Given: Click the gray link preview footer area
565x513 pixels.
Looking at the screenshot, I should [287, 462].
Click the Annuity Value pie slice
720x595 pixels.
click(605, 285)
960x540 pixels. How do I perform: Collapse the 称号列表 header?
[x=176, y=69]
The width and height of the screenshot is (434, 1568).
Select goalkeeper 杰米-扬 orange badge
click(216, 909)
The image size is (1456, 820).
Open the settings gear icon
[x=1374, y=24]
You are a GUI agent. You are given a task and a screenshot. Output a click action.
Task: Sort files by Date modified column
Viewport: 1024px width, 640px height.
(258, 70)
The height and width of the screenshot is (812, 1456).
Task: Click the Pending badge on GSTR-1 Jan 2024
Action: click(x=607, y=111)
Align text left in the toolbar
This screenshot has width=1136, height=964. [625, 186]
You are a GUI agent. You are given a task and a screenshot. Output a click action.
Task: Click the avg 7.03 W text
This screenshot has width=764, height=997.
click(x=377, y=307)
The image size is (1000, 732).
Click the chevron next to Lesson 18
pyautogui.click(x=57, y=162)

The task: An exact copy is needed of the closing lines of the entries above, counting from the one that contains "Task: Click the avg 7.03 W text" and including it and the last.

Written reply:
Task: Click the avg 7.03 W text
This screenshot has width=764, height=997.
click(x=377, y=307)
The image size is (1000, 732).
Click the chevron next to Lesson 18
pyautogui.click(x=57, y=162)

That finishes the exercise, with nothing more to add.